Segment Start: INFORMATION SHOWN

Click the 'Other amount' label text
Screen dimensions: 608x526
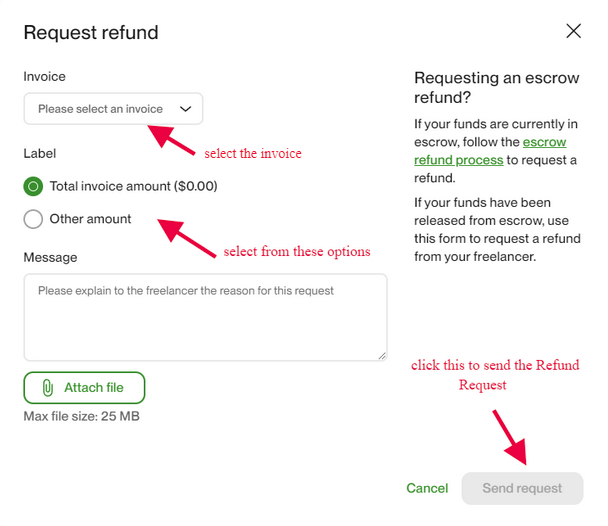click(90, 219)
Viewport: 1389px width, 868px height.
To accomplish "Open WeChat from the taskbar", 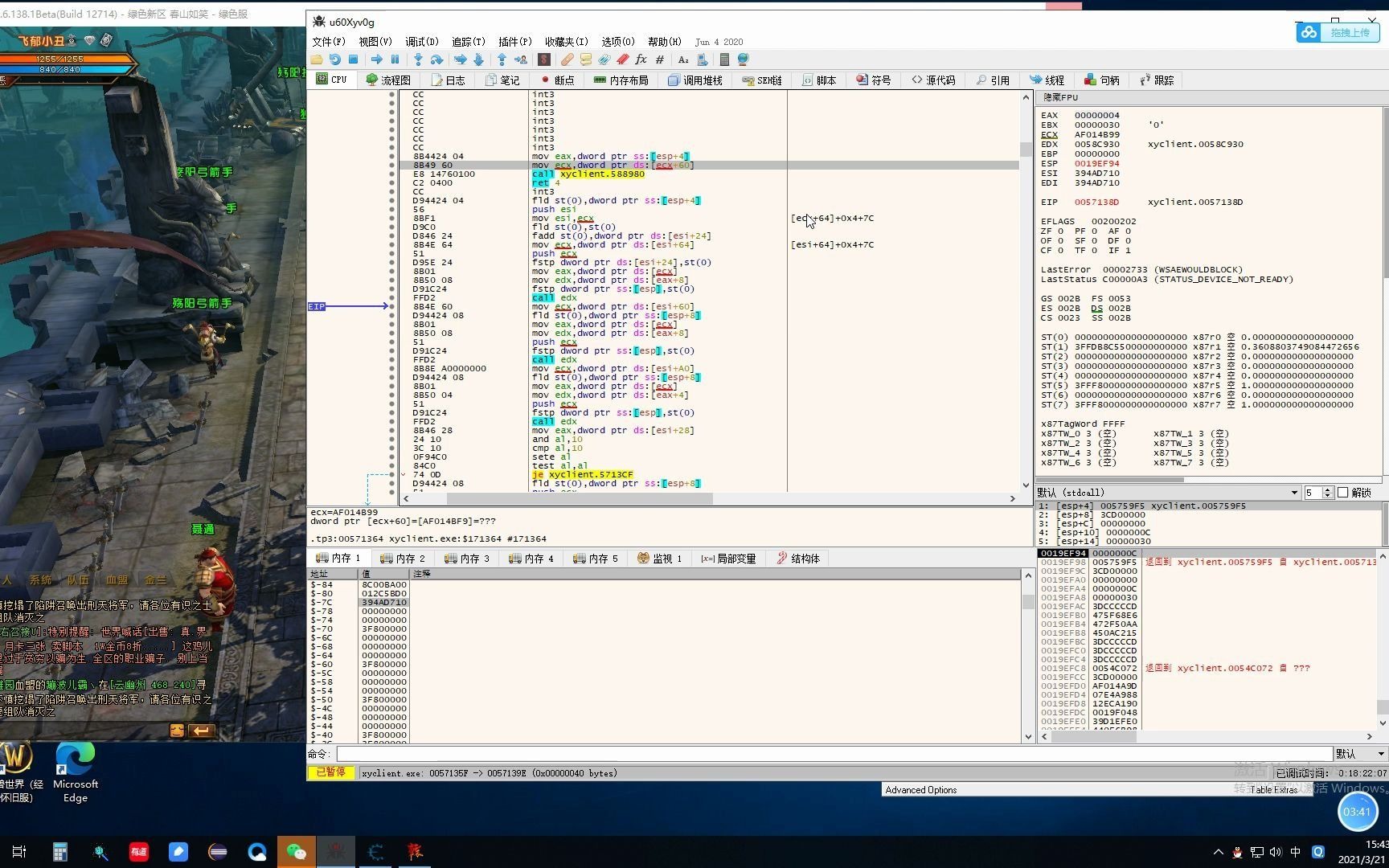I will coord(296,852).
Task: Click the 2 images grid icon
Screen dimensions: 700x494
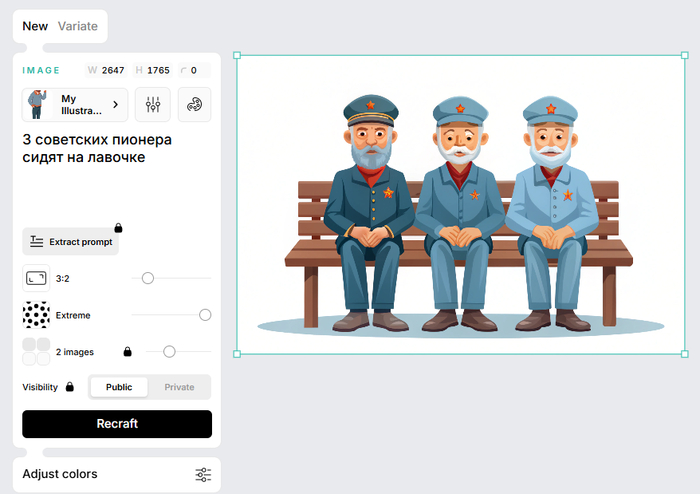Action: click(36, 351)
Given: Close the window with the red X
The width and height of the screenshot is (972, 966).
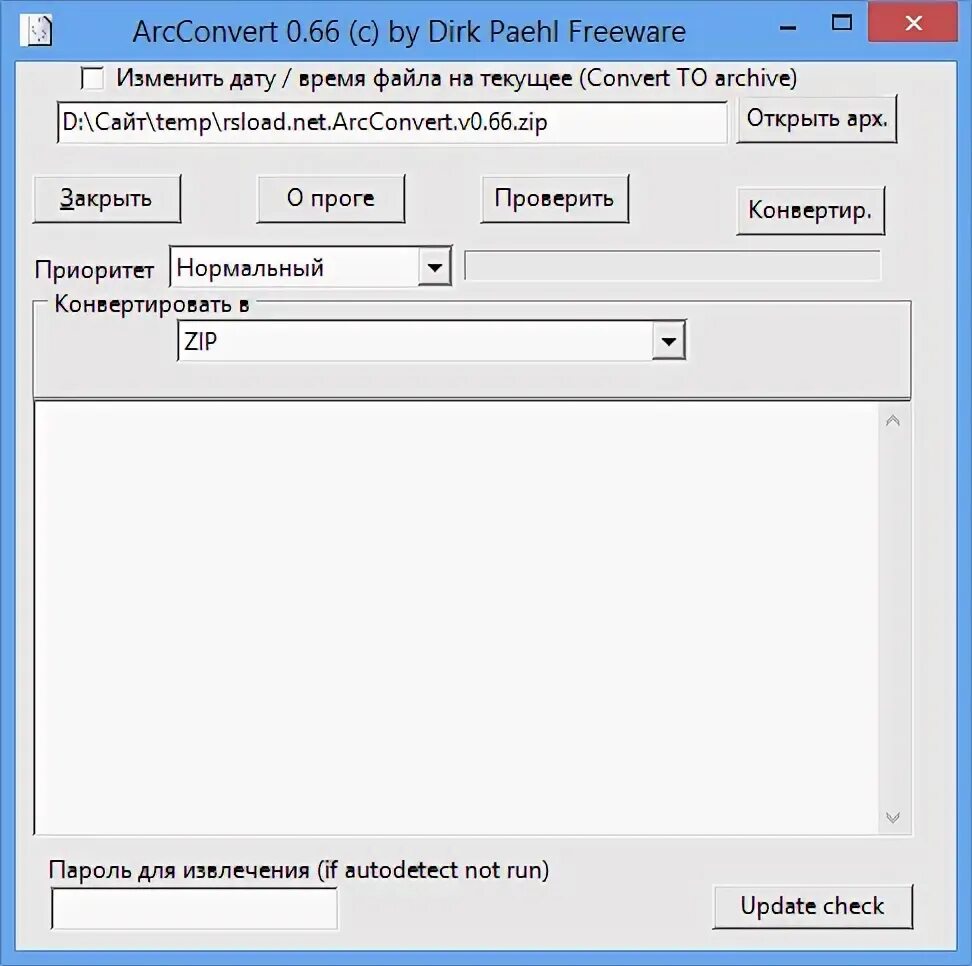Looking at the screenshot, I should 912,23.
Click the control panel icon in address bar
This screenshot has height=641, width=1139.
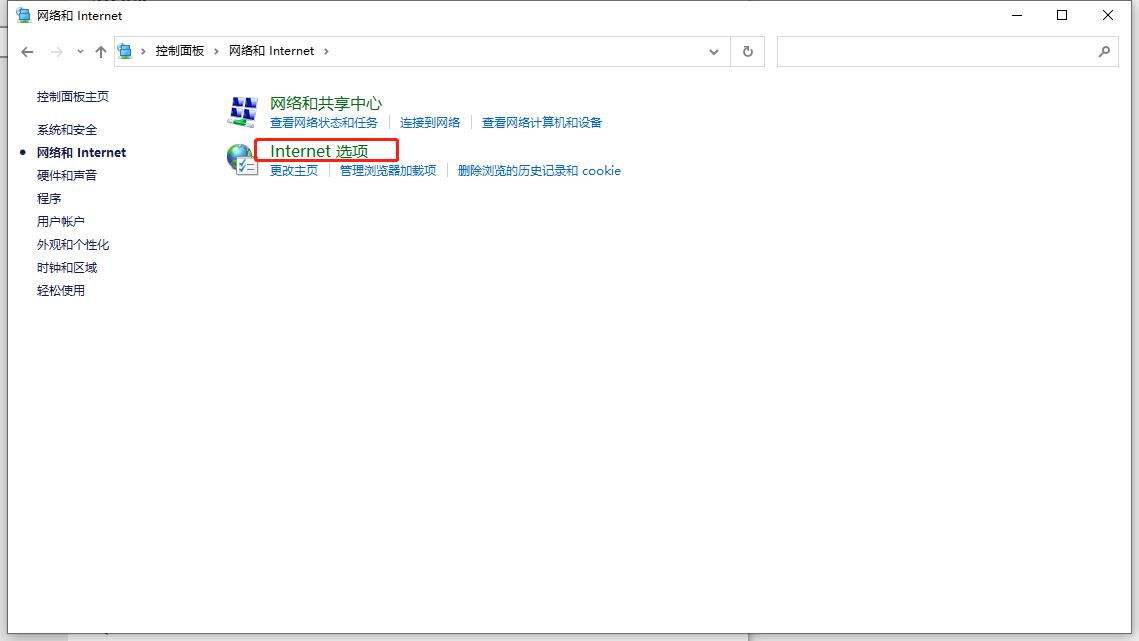click(126, 51)
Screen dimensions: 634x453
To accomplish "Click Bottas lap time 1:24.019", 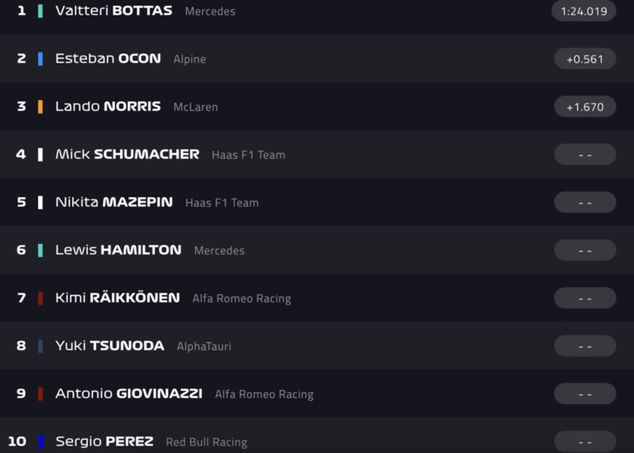I will [584, 11].
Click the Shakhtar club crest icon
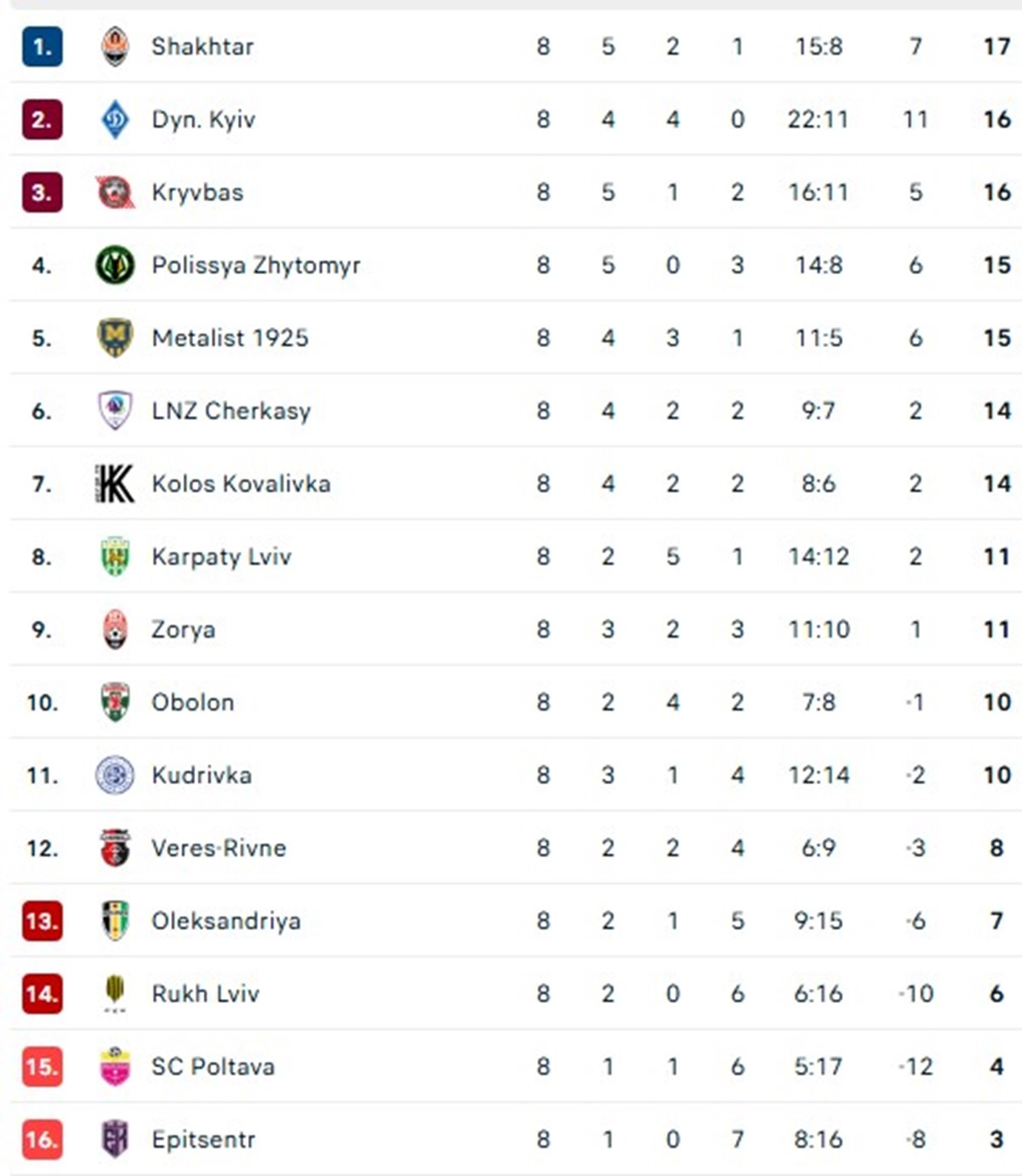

Segment End: INFORMATION SHOWN

TASK STATEMENT.
Report, from the entries above, each line where "icon" is found.

REPLY.
Task: Click the 2 images grid icon
Click the control panel icon in address bar
Click the Shakhtar club crest icon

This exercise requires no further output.